How would you do it?
In a layered solution, you should always consider your layers as onion-like layers, and dependencies should always go inwards, never outwards.
So your GUI/App layer should depend on the businesslogic layer, the businesslogic layer should depend on the data access layer, and similar.
Unless you categorize the clients (web, win, wpf, cli), or generalize it with client profiles (which client applications can configure), I would never pass in the name of the calling application, as this would make the business logic layer aware of and dependent upon the outside layer.
What kind of differences are we talking about that would depend on the type of application? If you elaborate a bit on the differences here, perhaps someone can come up with some helpful advice on other ways to solve this.
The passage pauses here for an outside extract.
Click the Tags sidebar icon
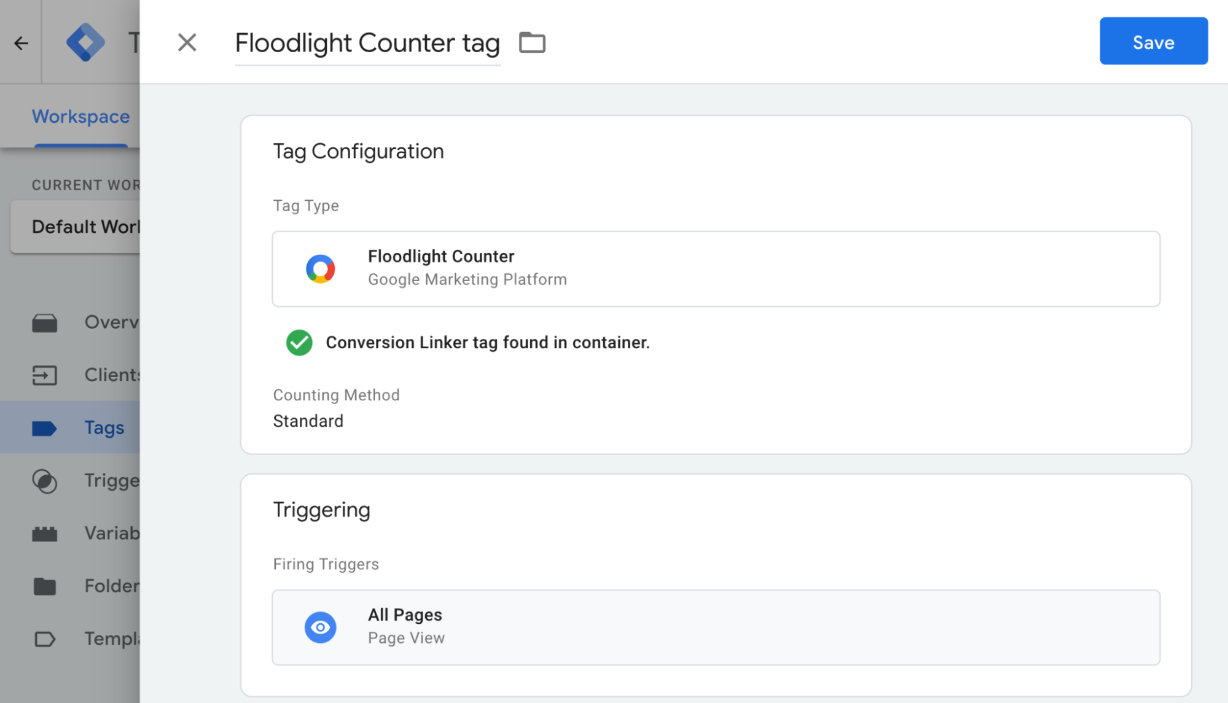The height and width of the screenshot is (703, 1228). pyautogui.click(x=45, y=427)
But I would definitely look for other ways before going down your described path.
Can't you create two different services, one for each application? The two services will share a lot of code or call a single internal service with different parameterization depending on what outer service was called.
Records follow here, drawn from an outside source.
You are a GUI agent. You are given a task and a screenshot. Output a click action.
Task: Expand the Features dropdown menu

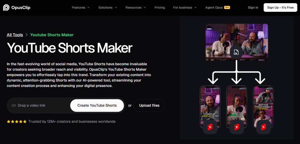[x=81, y=8]

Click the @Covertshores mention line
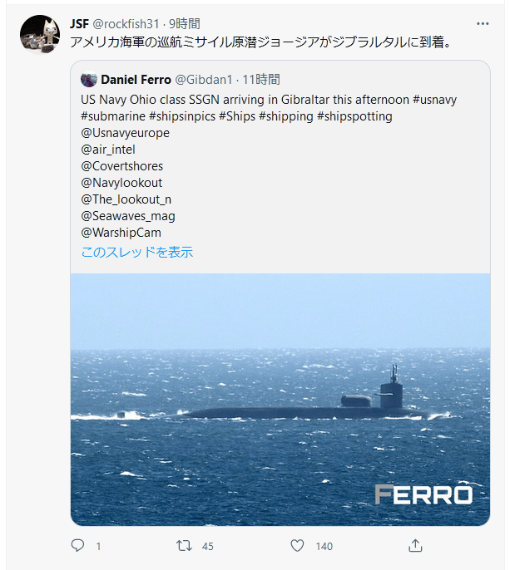pos(121,166)
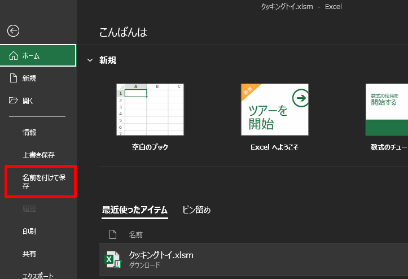Open the 印刷 print page
Image resolution: width=408 pixels, height=279 pixels.
30,232
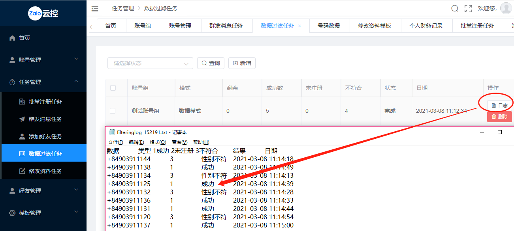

From a design perspective, this is no different than having users with different profiles. From a security perspective, I hope your applications are doing something to identify themselves, lest users of one application figure out a way to invoke the other applications logic as a hack. (Image a HR application being used by the mafia and a bank at the same time, one customer would be interesting in hacking the other customer's application on a shared application host)
In .net the design doesn't feel this way because the credentials live on the thread (i.e. when you set the IIPrincipal, that info rides on the thread-- it is communicated along with each method call, but not as a parameter.)
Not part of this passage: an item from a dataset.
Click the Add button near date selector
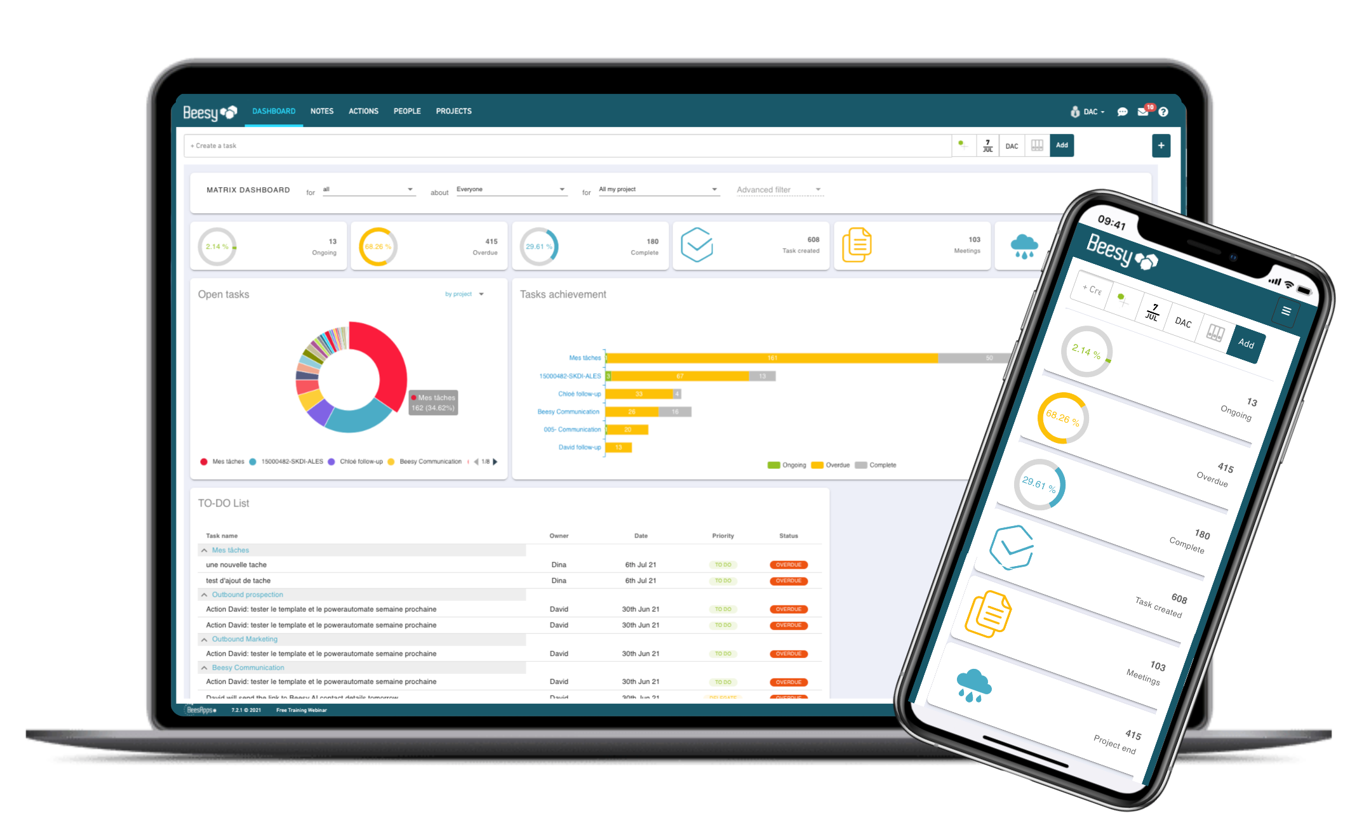Viewport: 1350px width, 825px height. [x=1060, y=147]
Maybe what you are looking for in terms of a more elegant design is an ApplicationIdentity attribute. You'd have to write a custom one, I don't know of one in the framework right now.
This is a hard topic to discuss without a solid example.
You are right for feeling that way. Sending in the client type to change behaviour is not correct. It's not a bad idea for logging... but that's about it.
Here is what I would do:
Review each method to see what needs to be different and why.
Create different methods for different usages. The method name should be self explanatory. If you ever need to break compatibility, you have more control (assuming you're not using a versioning system which would be overkill for an in-house-only service).
In some cases request parameters (flags/enum values) are more appropriate.
In some cases knowing the operating environment is more appropriate (especially for data security). The operating environment almost always sent during a login request. Something like "attended"/"secure" (agent client) vs "unattended"/"not secure" (web client). Now you must exchange a session key (HTTP cookie or an application level session id). Sessions obviously doesn't work if you need to be 100% stateless -- especially if you want to scale-out without session replication... if you have that requirement, send a structure in every request.
Think of requests like functions in your code. You wouldn't put a magic parameter that changes the behaviour of the function. You would create multiple functions that each behave differently. Whoever is using the function makes the decision which one to call.
So why is client type so wrong? Client type has no specific meaning on its own. It has many meanings and they may change over time. It's simply informational which is why it is a handy thing to log. An operating environment does have a specific meaning.
Here is a scenario to consider: What if a new client type is developed that is slightly different in a way that would break compatibility with the original request? Now you have two requests. 2 clients use Request A and 1 client uses Request B. If you pass in a client type to each request, the server is expected to work for every possible client type. Much harder to test and maintain!!